Analyzing IP Addresses
It would be nice if burglars left calling cards at their victim’s homes—it would make it very convenient for the police to find them afterward. Internet fraudsters, on the other hand, are required to leave a sort of calling card whenever they visit a website: their IP address, which can specify exactly where and how they were accessing the internet.
Needless to say, fraudsters go to great lengths to conceal their real IP addresses, but merchants can still learn a lot about their true intentions by examining this data closely. How can analyzing IP addresses help merchants detect and prevent fraud?
In order to communicate, devices on the internet need to be able to locate each other, which is why every internet-connected host device carries a unique Internet Protocol address.
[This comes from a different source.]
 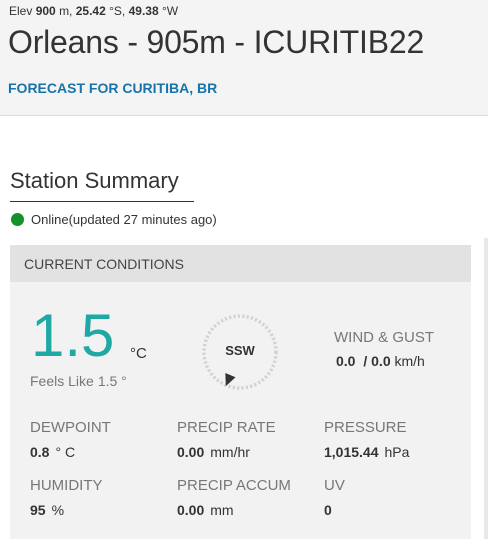 I want to click on pressure-unit: hPa, so click(x=397, y=452).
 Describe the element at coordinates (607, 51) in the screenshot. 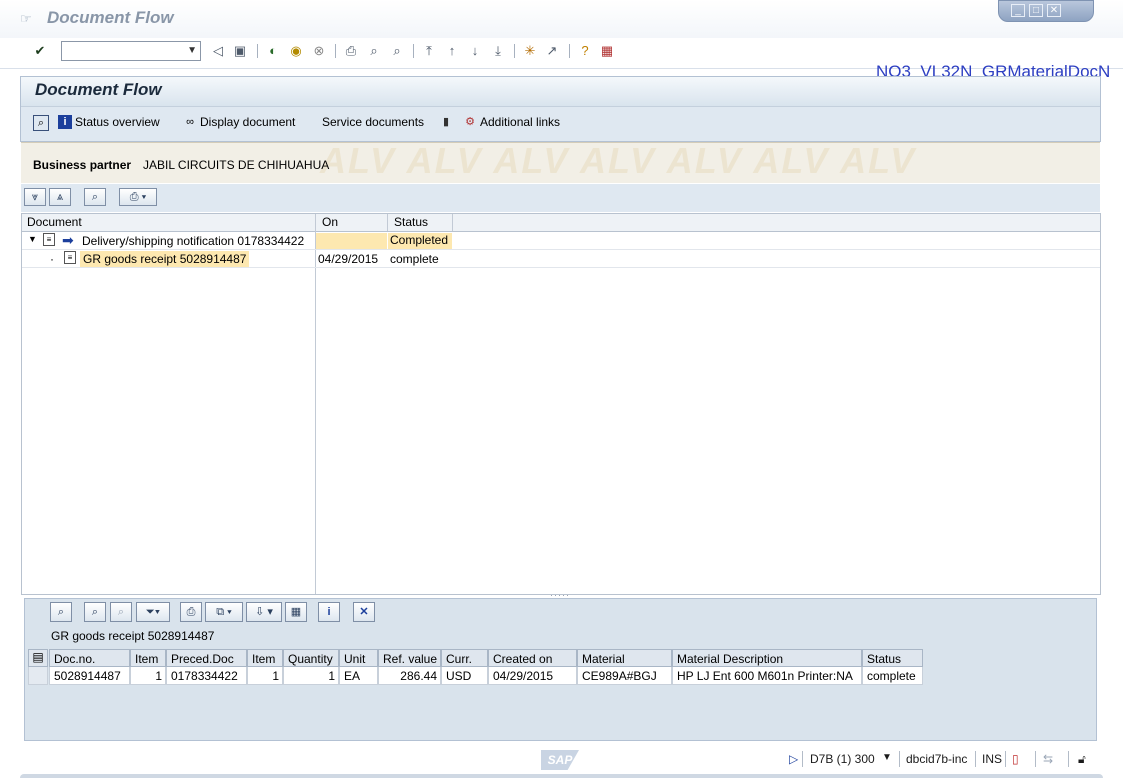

The IP address effectively pinpoints the host’s network location, making it possible to route data directly to them. IP addresses can hold users accountable for their actions on the internet because internet service providers will know which IP addresses were assigned to their customers at any given time—and that’s why fraudsters know that concealing their real IP address is the first and most important step to not getting caught.
While IP addresses can sometimes be used to trace the real-life identity of cybercriminals, the point of analyzing IP addresses for merchants isn’t to send Interpol kicking down somebody’s door to catch them committing account takeover fraud red-handed. Rather, merchants can use IP address data as a factor in risk scoring to help them identify fraud more accurately and make smarter decisions about when to reject risky transactions.
How Do Fraudsters Use IP Addresses for Cover?
Internet privacy has become a major concern in recent years, as users have witnessed—and often recoiled from—the unnerving fruits of tracking software, big data, and hyper-personalization. This has led to a big increase in public proxy servers and virtual private network services, which basically serve as middlemen between the user and the rest of the internet.
The websites the user visits only see the IP address of the service provider, not the actual address belonging to the user’s device. This makes it harder for trackers to identify them across different websites.
Naturally, proxies and VPNs are also the most common ways for fraudsters to shield their IP addresses. There are, however, other methods. One simple way is to use public WiFi at a coffee shop or library. They can also use The Onion Router, commonly known as Tor, which is a relay network designed to anonymize the user’s internet activity.
Less often, fraudsters may use hosting services or hijacked routers as a platform to launch attacks or engage in schemes with other fraudsters where they create their own ad hoc VPNs by swapping their own residential IP addresses.
How Can IP Addresses Reveal Signs of Fraud?
IP addresses can easily be traced back to the companies that own and provide them. It’s not difficult to look up an IP address and quickly determine whether or not it is associated with any VPN services, proxy servers, or public networks. For example, a typical customer’s IP address might resolve to a well-known residential internet service provider.
IP address analysis starts with looking up the address, identifying the owner, and researching them to uncover additional relevant information like their geolocation, what type of network they are, and whether or not you have had previous fraud issues with their users.
Where Does IP Address Analysis Fit Into an Overall Fraud Prevention Strategy?
Most merchants who have taken serious steps toward getting their fraud and chargeback problems under control will be using an anti-fraud solution that relies on risk scoring to decide whether to accept transactions, reject them, or hold them for manual review.
Because the IP address can rarely tell you the whole story, the best way to leverage your IP address analysis is to factor it into an overall risk score for the transaction. You can review your historical fraud data to see which anonymizing services carry the highest risk of fraud for you and assign point values accordingly. Other factors may include user behavior, device information, and transaction velocity.
Non-anonymized IP addresses can also be useful for risk scoring because they can generally tell you the geolocation of the user. As merchants will often experience different fraud rates by region, this can be incorporated into your scoring model.
Note that blocking suspicious IP addresses outright can backfire. ISPs often assign IP addresses dynamically, which means that different residential customers will end up using the same IP address on different days. Blacklists should make use of velocity rules so that residential IP blocks expire after enough time has elapsed for the threat to pass. You can take a different approach with VPNs and other professional anonymizers that send you only fraud and never real customers.
You can tell a lot about a user from their IP address, but you usually can’t tell everything you need to know to say conclusively whether or not they’re fraudsters. The insights you can glean from IP address analysis, while significant, should always be considered in light of other factors in order to paint the clearest possible picture about the origins and intentions of a customer who has shown some potential red flags for fraud.
When you’re working out the details of an overall fraud and chargeback prevention strategy—either on your own or with the guidance of professional experts—you will want not only to analyze IP address data, but also record and track it over time to see if any recognizable patterns begin to develop about where your fraud and disputes originate. When you know what the root causes of your chargebacks are, you can come up with a specific plan of action to correct them.